→ **À réaliser**:
a) Dans l'article sur le rapport de Benjamin Stora, de quel domaine Seddik Larkeche est-il présenté comme expert international ?
b) Pour chacune des affirmations ci-dessous, dites si elle concorde avec l'article sur le rapport de Benjamin Stora, par oui ou par non, et citez les mots décisifs du texte. (i) Une copie de la tribune de Seddik Larkeche a été transmise à l'APS. (ii) Selon Seddik Larkeche, la réalité historique était équilibrée entre les différents protagonistes. (iii) Seddik Larkeche est présenté comme professeur des universités.
c) Reprenez l'article sur le rapport de Benjamin Stora à la suite de sa dernière phrase.
=== Extrait source ===
Le rapport de Stora surfe sur un entre-deux “périlleux”

Le rapport de Benjamin Stora sur la colonisation
et la Guerre de libération surfe sur un entre-deux “périlleux” où “les
responsabilités étaient toujours symétriques” face à une “asymétrie des
réparations” des victimes, a regretté l’expert international en gestion
stratégique des risques, Seddik Larkeche.
“Vous avez fait le pari de surfer sur un entre-deux où les
responsabilités étaient toujours symétriques pour sauver une laborieuse
tentative de démonstration qui ne pouvait aboutir pour faire face aux
démons du passé. Avec une équation intenable, la symétrie des mémoires et
des responsabilités, face à une asymétrie des réparations à l’encontre des
victimes, le tout renforcé par une formalisation difficile d’accès comme si
volontaire”, a-t-il écrit dans une libre tribune rendue publique et dont
une copie a été transmise à l’APS.
Déplorant “un jeu permanent de tentative d’équilibre entre la puissance
coloniale, les européens, les Harkis et les autochtones algériens”, ce
professeur des universités a pointé du doigt la “subjectivité assumée” de
Benjamin Stora et esquissée par la référence à de nombreux auteurs pour
“soutenir un discours orienté sur une histoire mémorielle et de la Guerre
d’Algérie”.
“Il semblerait que votre cheminement soit construit avec le prisme
d’une symétrie permanente des phénomènes observés s’éloignant de la réalité
historique qui était tout sauf équilibrée entre les différents
protagonistes”, a-t-il ajouté, à l’adresse de Benjamin Stora.
=== Matériel recueilli ===
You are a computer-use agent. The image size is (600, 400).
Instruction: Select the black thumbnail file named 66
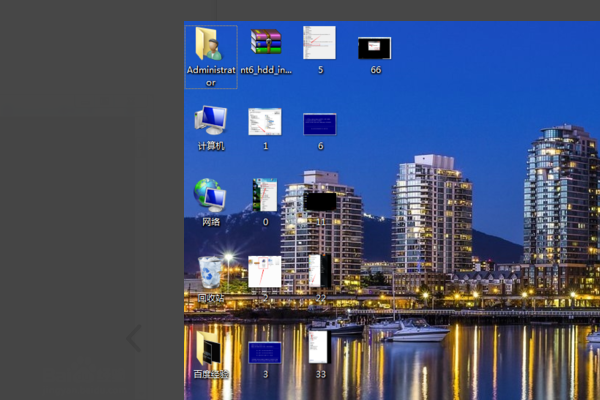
===
→ **Corrigé**:
a) La gestion stratégique des risques.

b)
(i) Oui : « dont une copie a été transmise à l’APS ».
(ii) Non : « la réalité historique qui était tout sauf équilibrée entre les différents protagonistes ».
(iii) Oui : « ce professeur des universités ».

c)
Il a reproché à l’historien sa volonté d’esquiver cette “violence inouïe à
l’égard des autochtones algériens” de 1830 à 1962 pour “tenter de justifier
une symétrie des mémoires et par prolongement des responsabilités”.
“Alors que la responsabilité de la colonisation est unilatérale, vous
feignez de ne pas savoir que du côté de la puissance coloniale et des
Européens qui s’y accolaient, la violence était massive et industrielle
alors que du côté des indigènes algériens, elle était en réaction,
ponctuelle et artisanale”, a-t-il soutenu.
Pour Seddik Larkeche, “ce n’est pas la guerre de décolonisation qui fut la
plus brutale mais la conquête avec près de 30 % de la population qui fut
décimée avec une rare violence”.
“Le récit officiel français ne veut s’étaler sur cette tragédie ou pour
certains l’édulcore -comme vous le faites- avec ce concept de
brutalisation”, a-t-il dénoncé, expliquant que l’historien utilise ce
concept pour “corroborer” sa “tentative de démonstration des symétries des
responsabilités et d’une société coloniale qui avait aussi de bons côtés
dans un monde de contact et d’interactions positives”.
Il a avancé, dans ce contexte, que la ligne de conduite du colonialisme
est semblable à celle du nazisme, voire pire. “L’idéologie coloniale est
plus pernicieuse que l’idéologie nazie qui a pourtant cultivé le malheur de
vouloir explicitement la mort de l’autre dans un système totalitaire. La
doctrine coloniale est plus sournoise car elle est associée à un modèle
démocratique. Elle se cache derrière les fondements républicains pour mieux
asseoir le mythe de la mission civilisatrice par les massacres et la
domination”, a-t-il affirmé.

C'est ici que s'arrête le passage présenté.